Try it
Copy every line of the following data that includes the string "agent".

Exercise input
-----
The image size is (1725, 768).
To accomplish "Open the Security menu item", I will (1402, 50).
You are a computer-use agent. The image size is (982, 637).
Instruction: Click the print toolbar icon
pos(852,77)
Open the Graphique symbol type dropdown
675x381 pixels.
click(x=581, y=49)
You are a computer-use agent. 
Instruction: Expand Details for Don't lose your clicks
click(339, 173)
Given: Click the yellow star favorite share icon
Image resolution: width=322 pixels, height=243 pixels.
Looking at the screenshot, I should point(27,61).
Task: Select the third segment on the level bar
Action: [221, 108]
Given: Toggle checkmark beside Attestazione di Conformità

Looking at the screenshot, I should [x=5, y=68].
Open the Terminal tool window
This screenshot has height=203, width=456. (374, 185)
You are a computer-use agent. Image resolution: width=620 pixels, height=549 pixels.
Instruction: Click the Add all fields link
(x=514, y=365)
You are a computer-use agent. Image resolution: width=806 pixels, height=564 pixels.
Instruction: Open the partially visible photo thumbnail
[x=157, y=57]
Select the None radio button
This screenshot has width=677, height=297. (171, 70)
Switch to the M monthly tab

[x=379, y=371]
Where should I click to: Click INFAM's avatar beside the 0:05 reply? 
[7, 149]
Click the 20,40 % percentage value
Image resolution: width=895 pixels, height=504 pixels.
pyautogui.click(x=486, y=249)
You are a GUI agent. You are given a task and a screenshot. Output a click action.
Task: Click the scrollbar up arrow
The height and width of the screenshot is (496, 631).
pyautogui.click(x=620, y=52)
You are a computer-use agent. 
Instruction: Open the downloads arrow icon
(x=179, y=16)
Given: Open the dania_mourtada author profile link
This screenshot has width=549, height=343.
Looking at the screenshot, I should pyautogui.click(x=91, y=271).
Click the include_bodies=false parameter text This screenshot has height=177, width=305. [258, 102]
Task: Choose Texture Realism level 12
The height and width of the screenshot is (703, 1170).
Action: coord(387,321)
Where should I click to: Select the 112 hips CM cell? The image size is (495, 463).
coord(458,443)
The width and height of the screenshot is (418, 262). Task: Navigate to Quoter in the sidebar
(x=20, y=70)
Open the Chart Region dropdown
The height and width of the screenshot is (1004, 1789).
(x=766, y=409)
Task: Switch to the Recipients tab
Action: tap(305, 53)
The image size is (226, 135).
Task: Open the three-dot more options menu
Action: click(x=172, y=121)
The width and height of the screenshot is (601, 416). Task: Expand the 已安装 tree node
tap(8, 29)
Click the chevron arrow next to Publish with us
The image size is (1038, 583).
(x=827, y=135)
-----
Answer space
You are a computer-use agent. The image size is (982, 637).
You are a computer-use agent. 
You are a computer-use agent. Image resolution: width=620 pixels, height=549 pixels.
You are a computer-use agent. Image resolution: width=806 pixels, height=564 pixels.
You are a GUI agent. You are given a task and a screenshot. Output a click action.
You are a computer-use agent. 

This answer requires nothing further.